The government of neighbouring Pakistan has warned that these actions in the Himalayan region could lead to war.
Indian PM Narendra Modi’s Hindu nationalist-led government had submitted the Jammu and Kashmir Reorganisation Bill for a vote by the lower house of parliament, a day after the surprise measure was introduced alongside a presidential order.
That order dissolved a constitutional provision, known as Article 370, which gave Kashmiris exclusive hereditary rights and a separate constitution.
Kashmir is divided between India and Pakistan, and both claim the region in its entirety, although each of them controls only parts of it.
Two of the three wars the nuclear-armed neighbours have fought since their independence from British rule were over Kashmir.
How the seven million people in the Kashmir Valley are reacting is unclear, because the Indian government has shut off most communication with it, including the internet, mobile phones and landline networks.
Thousands of troops, meanwhile, were deployed to the region amid fears that the government’s steps could spark unrest.
Tensions have also soared along the Line of Control – the volatile, highly militarised frontier that divides Kashmir between India and Pakistan.
Hundreds of people in various parts of Pakistan and in its part of Kashmir have rallied against Modi, burning effigies of him and torching Indian flags.
Pakistan’s prime minister Imran Khan, meanwhile, told MPs on Tuesday night that he feared the Kashmiri people, angered over India’s decision to strip the region of its special status, could attack Indian security forces – and that New Delhi could blame Pakistan for it.
“If India attacks us, we will respond,” Khan said. “We will fight until the last drop of blood.”
In February, a bomb attack in Indian-controlled Kashmir killed 40 Indian troops.
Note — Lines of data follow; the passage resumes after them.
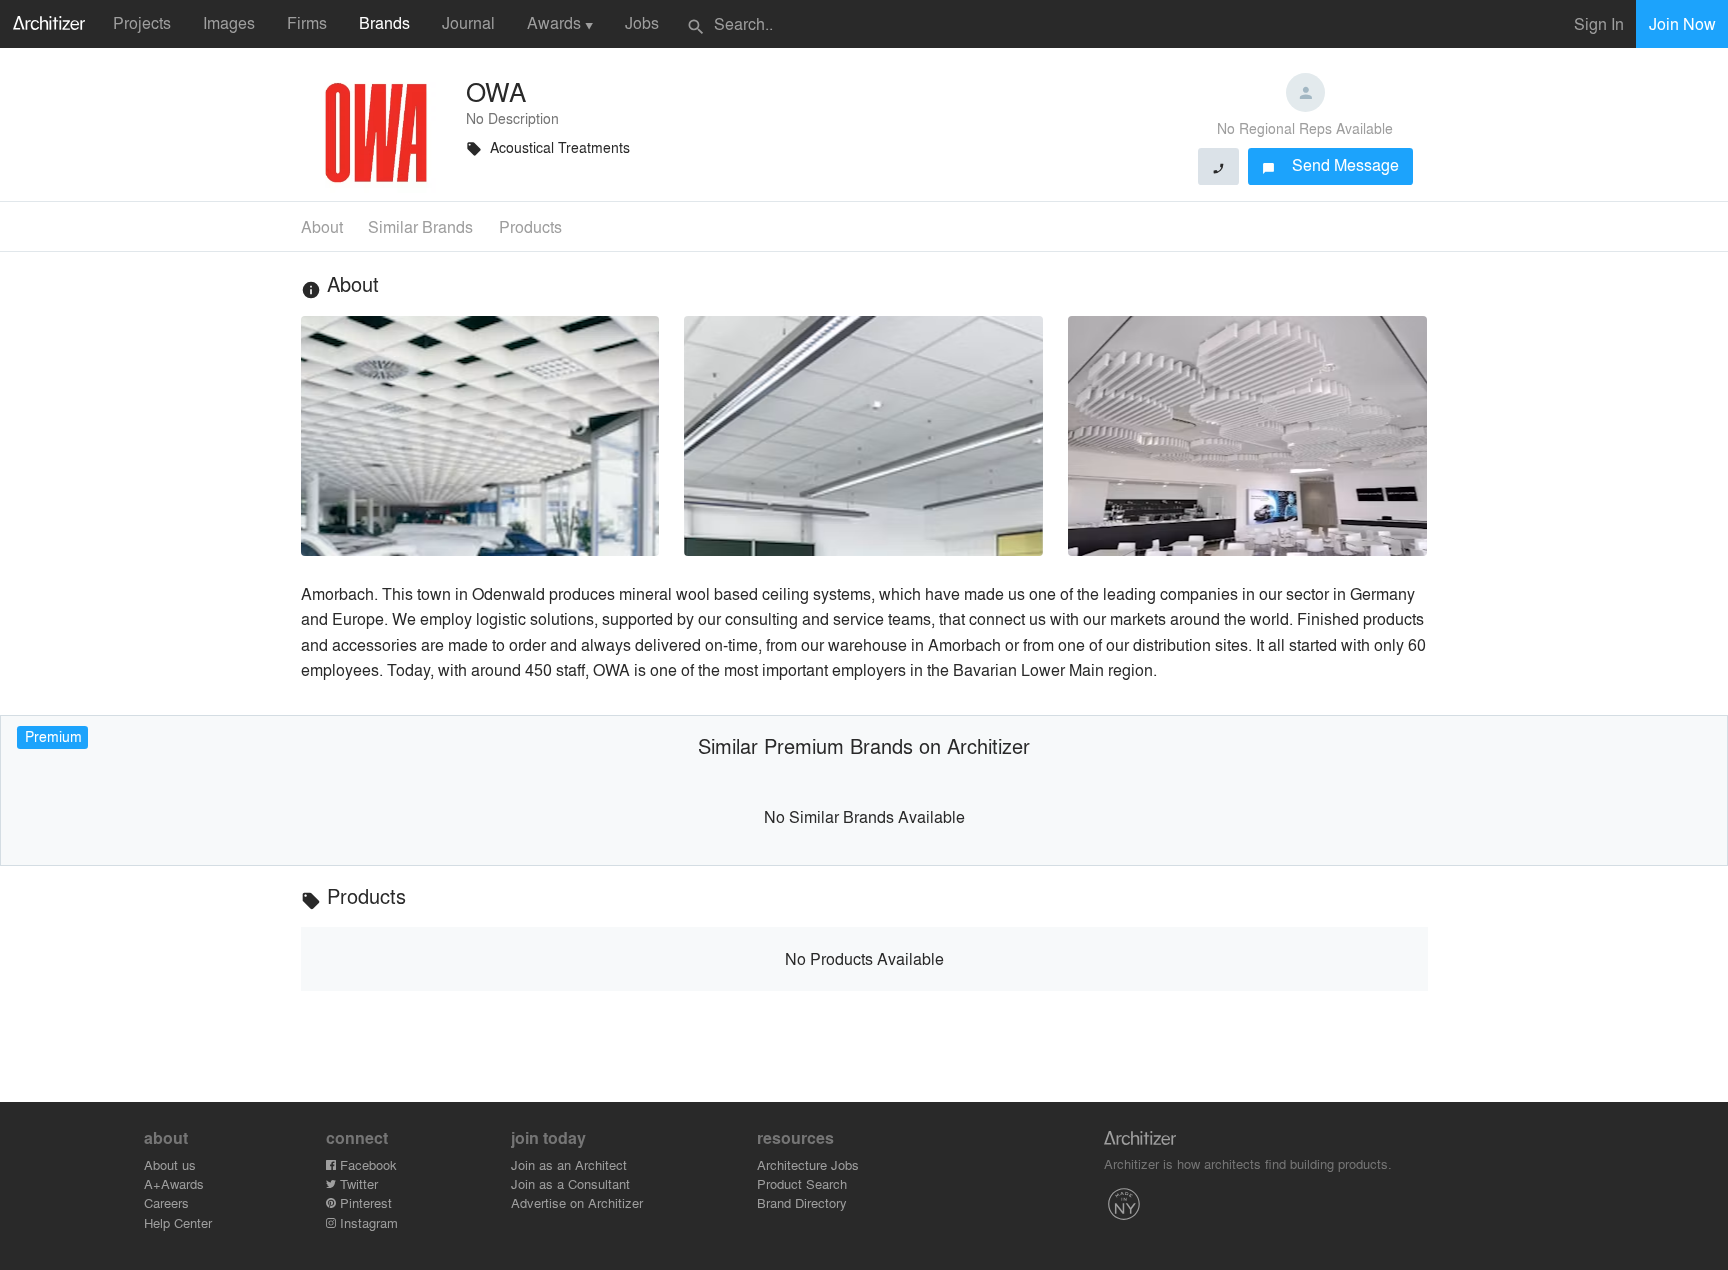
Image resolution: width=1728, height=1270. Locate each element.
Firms (307, 22)
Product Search (802, 1183)
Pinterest (364, 1202)
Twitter (357, 1183)
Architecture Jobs (808, 1164)
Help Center (178, 1222)
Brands (384, 22)
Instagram (367, 1222)
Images (229, 22)
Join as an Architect (569, 1164)
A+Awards (174, 1183)
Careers (166, 1202)
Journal (468, 22)
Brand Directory (802, 1202)
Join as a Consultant (570, 1183)
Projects (142, 22)
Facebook (366, 1164)
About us (170, 1164)
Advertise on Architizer (577, 1202)
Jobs (642, 22)
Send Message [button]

India responded with an air strike inside Pakistan, blaming a Pakistani group for the attack. Pakistan retaliated and said it shot down two Indian air force planes.
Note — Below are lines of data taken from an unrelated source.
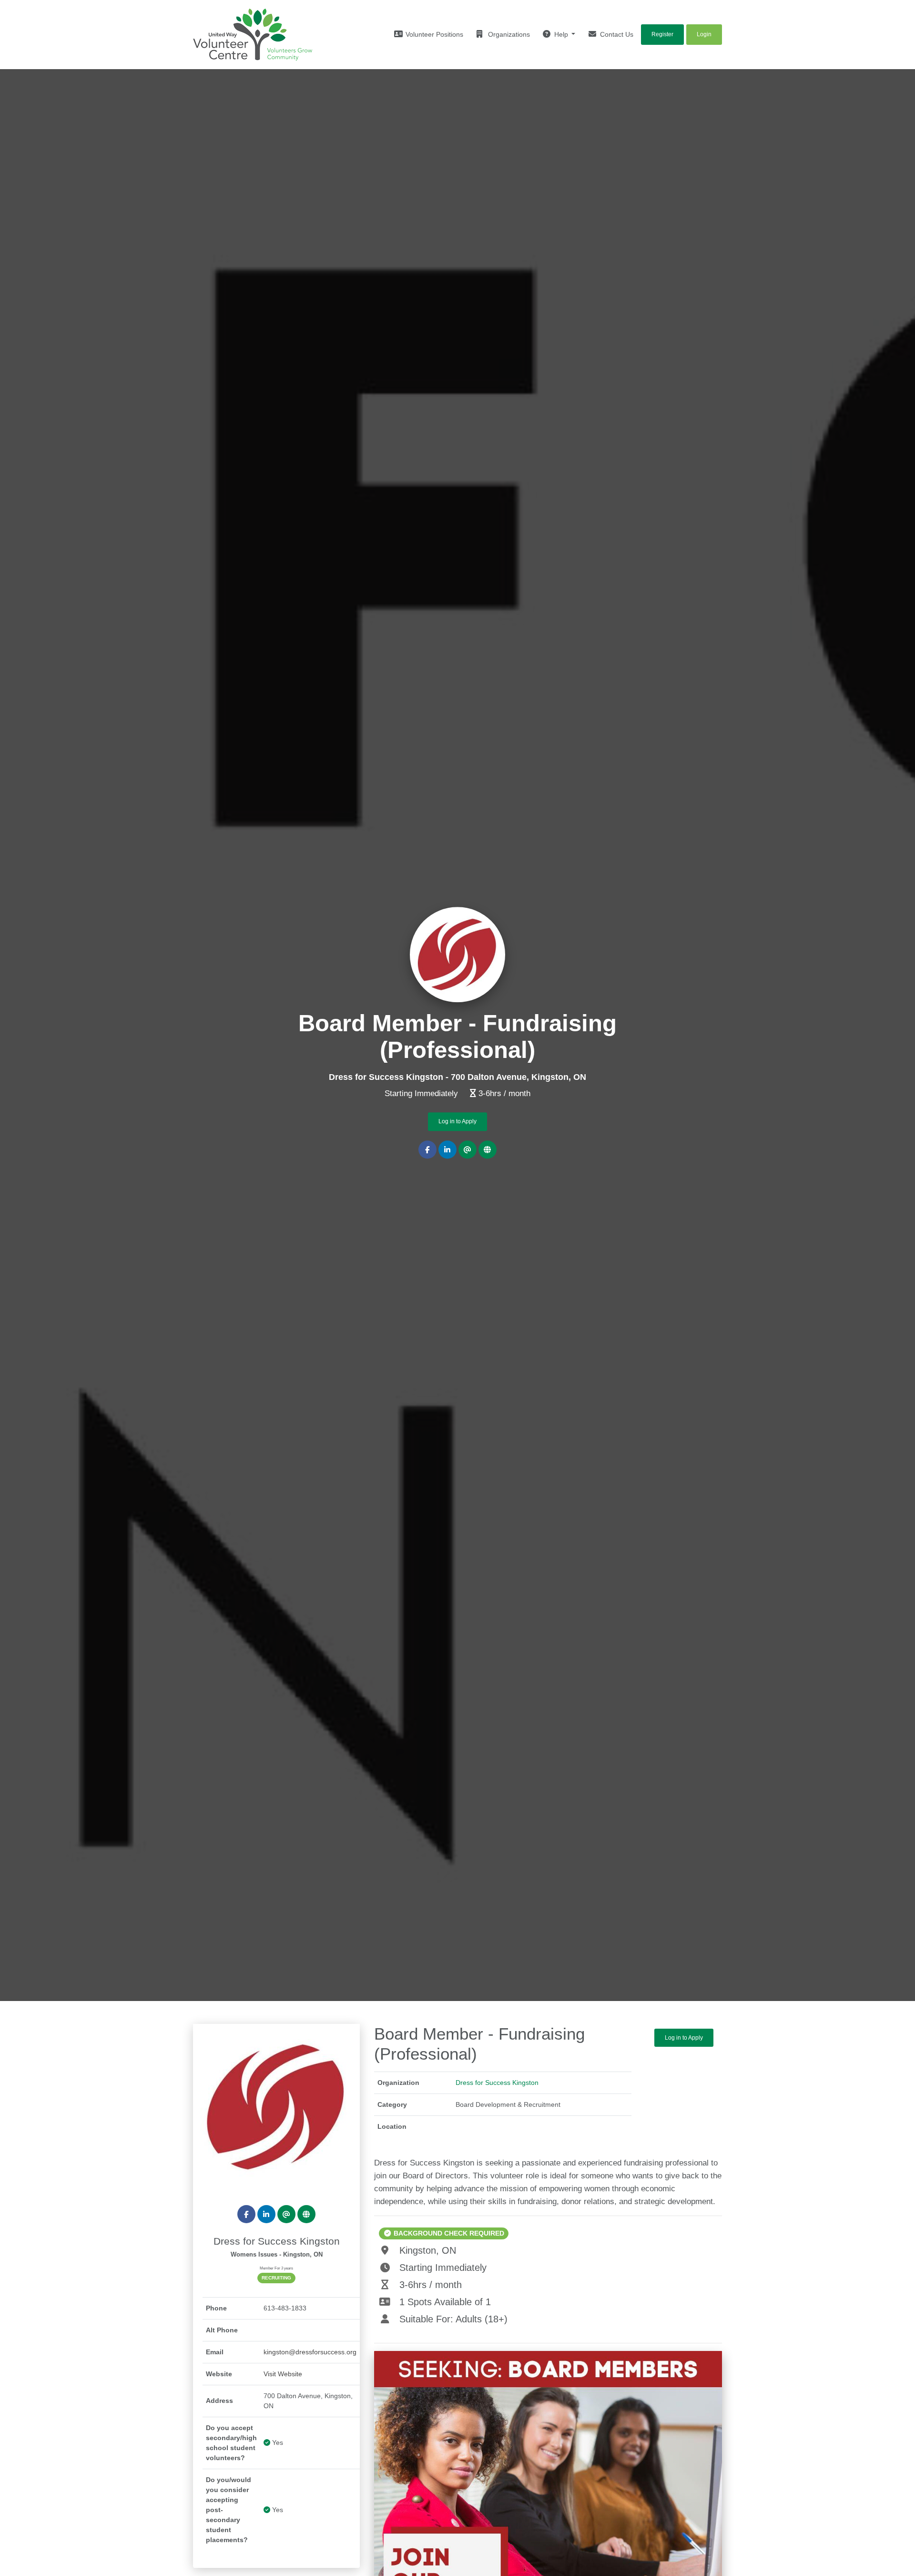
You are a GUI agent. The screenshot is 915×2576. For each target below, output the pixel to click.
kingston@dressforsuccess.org (310, 2352)
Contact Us (615, 34)
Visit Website (283, 2374)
On Tuesday, the Pakistani military was on high alert following reports that New Delhi was continuing to send additional troops to the region.
China, which also lays claim to a portion of Kashmir, is “seriously concerned” about the situation, foreign ministry spokeswoman Hua Chunying said.
She said: “China’s position on the Kashmir issue is clear and consistent. It is also an international consensus that the Kashmir issue is an issue left from the past between India and Pakistan.
“The relevant sides need to exercise restraint and act prudently. In particular, they should refrain from taking actions that will unilaterally change the status quo and escalate tensions.”
India’s lower house ratified the bill, which strips the status of Jammu and Kashmir from a state to a union territory with a legislature, and carves out Buddhist-majority Ladakh, a pristine, sparsely populated area that stretches from the Siachen Glacier to the Himalayas, as a separate union territory without a legislature.
The upper house approved the bill by a two-thirds majority, with many opposition MPs voting with the ruling Hindu-nationalist Bharatiya Janata Party.
Indian TV news channels in Srinagar, Kashmir’s main city, showed security personnel including armed soldiers in camouflage standing near barbed wire barricades in the otherwise empty streets.
US secretary-general Antonio Guterres’s spokesman Stephane Dujarric said:
We are following with concern the tense situation in the region.
We’re also aware of reports of restrictions on the Indian side of Kashmir, and we urge all parties to exercise restraint.”